Buck leaned back in his chair, pursed his lips, said, “And you think this is the same car that followed you?”
“Copper-colored. You picked it up near where I was last night? Wet night. Slid off the road. They walked in. Yeah, that’s the car.”
“Jeff has always been an Uncle Tom. But I don’t know. That stuff about the tunnels. You sound like a man that might wear an aluminum-foil hat to keep the aliens from reading your brain waves. Jeff, though, he’s sketchy. His grandfather’s slave master was a Confederate. As a joke, they named one of the slave children Jefferson Davis. White folks frequently named black kids in slavery days if they chose to. Hell, maybe one of the white folks was his father. How’s that sound? You have a kid and someone else names it? That’s got to be some shit. The name got passed down, though. You’d think it wouldn’t. Not after slavery ended. But Jeff’s family has always worked for and kowtowed to the Parkers. It’s a family tradition, like black-eyed peas on New Year’s Day.”
“That right?”
“Jeff would wave the Stars and Bars and sing ‘Dixie’ if the city council asked him to. He’d eat shit and hope to get some gravy on it. Eat shit enough, you can learn to like it. With or without gravy. He likes it. Of course, sometimes you eat so much of it, you can’t eat anymore.”
“Like you?”
“Came back here, didn’t I? Went off, got some education, but came back like a goddamn homing pigeon. What’s up with that, huh? I’m back here eating shit again. Smaller amounts and farther apart, but I still got the taste in my mouth, and I don’t even get any gravy on it. Scared to death I might learn to like it the way Jeff does.”
“Who’s the white guy with Jefferson Davis?”
“Coolie Parker. From the family of Judea Parker. A cousin. He’s low on the totem pole, but he’s on the pole.”
“That makes him kin to Estelle Parker too?”
“She the babe at the library?”
“She is.”
“Yep. They’re kin. Here’s something to love: Coolie is a cop.”
“Oh, hell.”
“Exactly. Now you know how we black folks feel when we deal with the cops. Shoe is on the other foot, hoss.”
“Not all of us white folks were born with silver spoons in our mouths. Chief Dudley? What about him?”

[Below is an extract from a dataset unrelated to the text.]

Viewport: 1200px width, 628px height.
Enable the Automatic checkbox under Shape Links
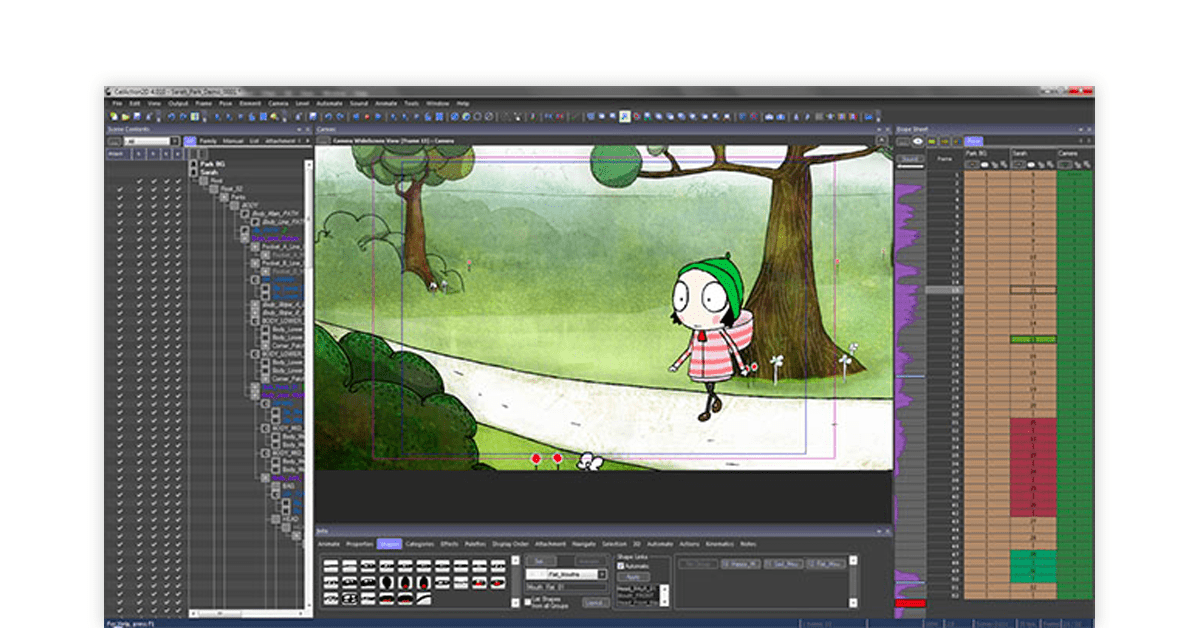click(x=619, y=566)

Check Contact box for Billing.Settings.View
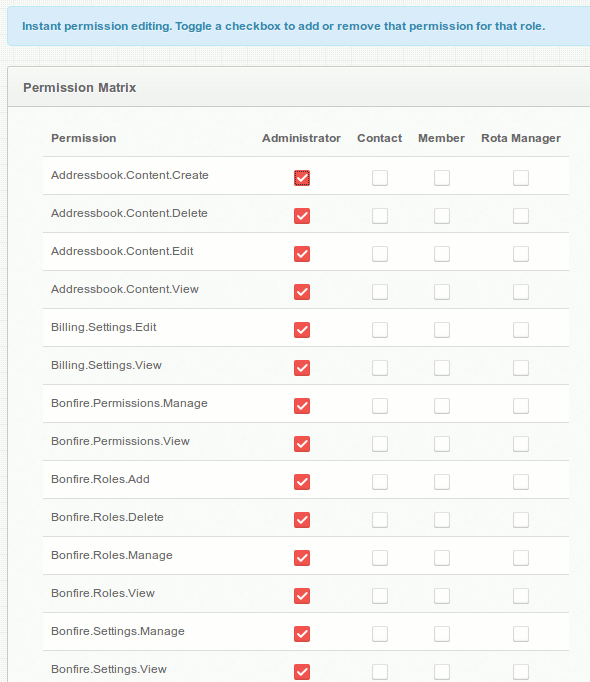click(x=380, y=368)
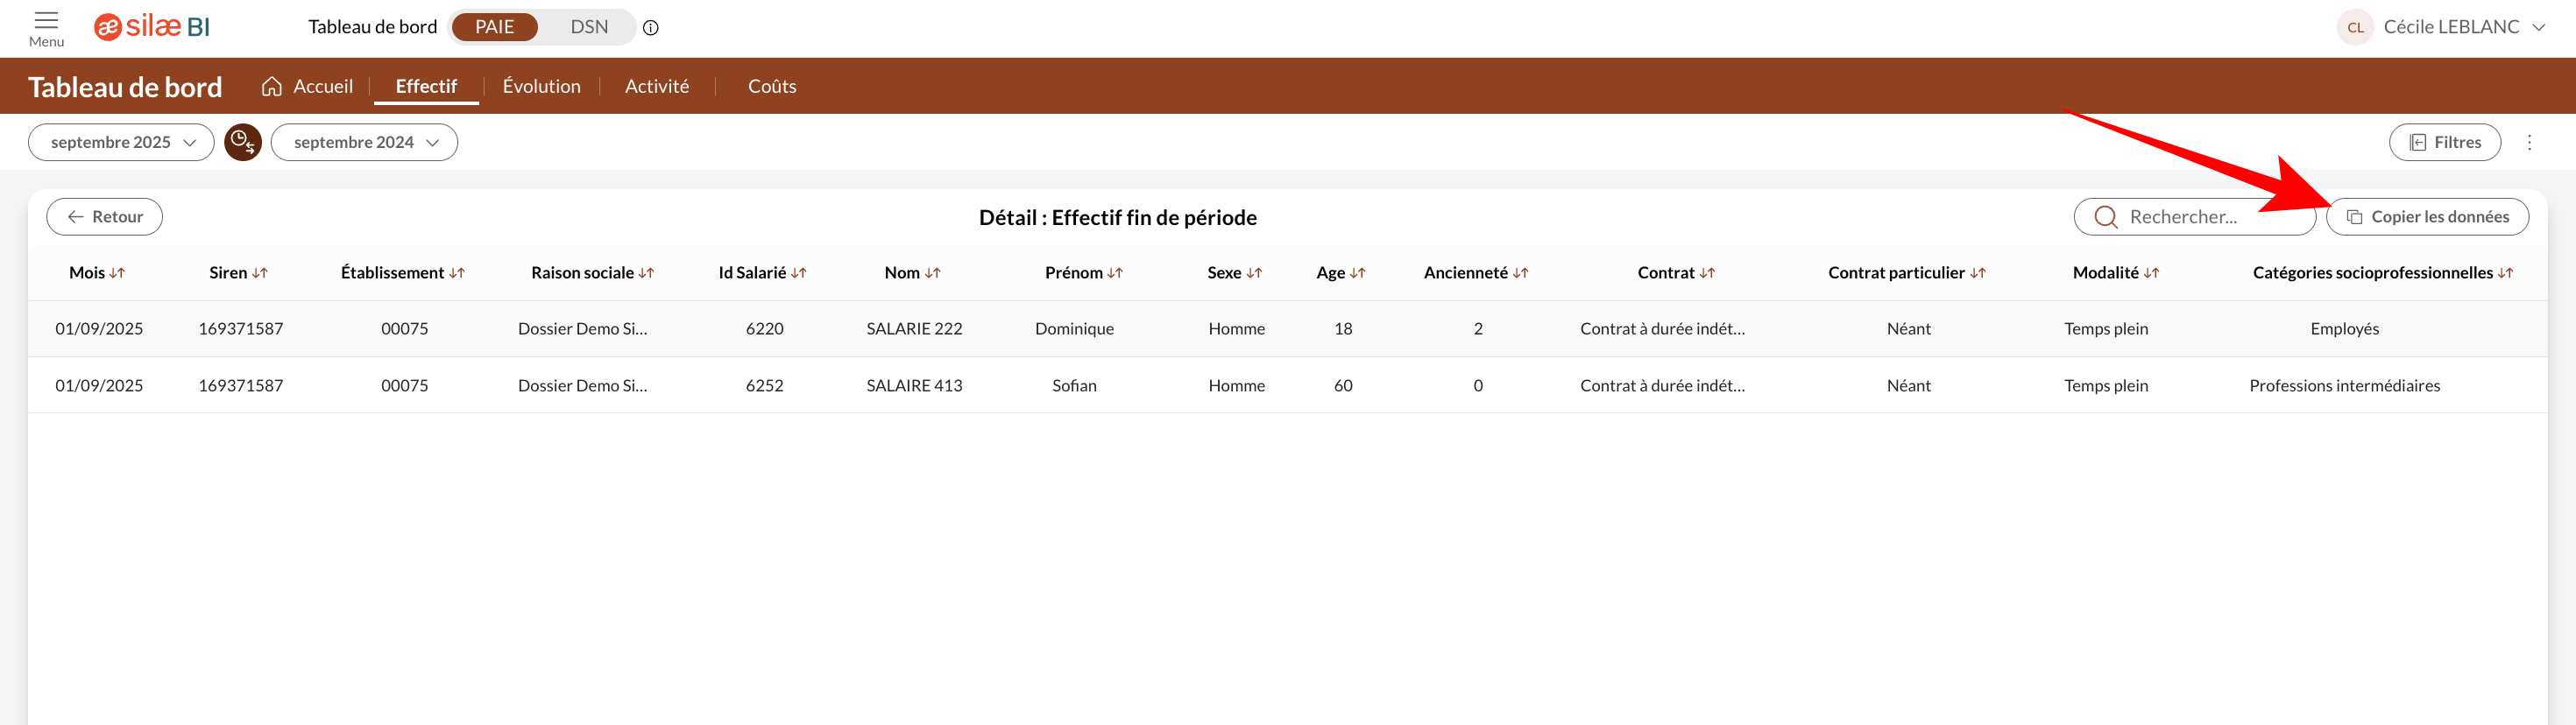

“He’s friendly enough, but he’s been around too long not to have their fingers up his ass at least some of the time. Listen here, we can call Jeff, have him come around, and have a polite talk with him. Ronnie’s in danger, I’d do that. Just a chat.”
“No need to pee in your own soup. I’ve told you more than I should.”
“Let me ask again: Why did you?”
“Maybe I’m looking for allies. I’m making a guess with you and hoping it’s a good one.”
“That’s almost it, but I think it’s more that I got Jeff’s car here, and you’re thinking I might know something about him, right? You told me some stuff, but you told me just enough stuff, not all of it. Some of it you want to know if I already know it. You’re fishing for information about who is who.”
“Maybe.”
“I haul and work on cars. That’s it. I’m not inside a nefarious secret organization. I’m not sure yet there is an organization to be inside or outside of. But I believe there are a lot of assholes out there, that the town’s full of them. But I get into this, I may have to leave town with what’s left of my tail between my legs.”
“You’ve done enough. Told me what I needed to know.”
“You’re still leading me along, aren’t you, Danny boy? Sure I’ll regret it later, but you may have picked your man right. All goes sideways, maybe you and me can move away. Open a garage anywhere but here. You could have a stall to write in, and you could bring me coffee and cook for the rent.”
“Would we snuggle at night?”
“Why wouldn’t we?”
“Would I have my own desk?”
“Why not? And your very own rotating fan. I’m going to phone Jeff.”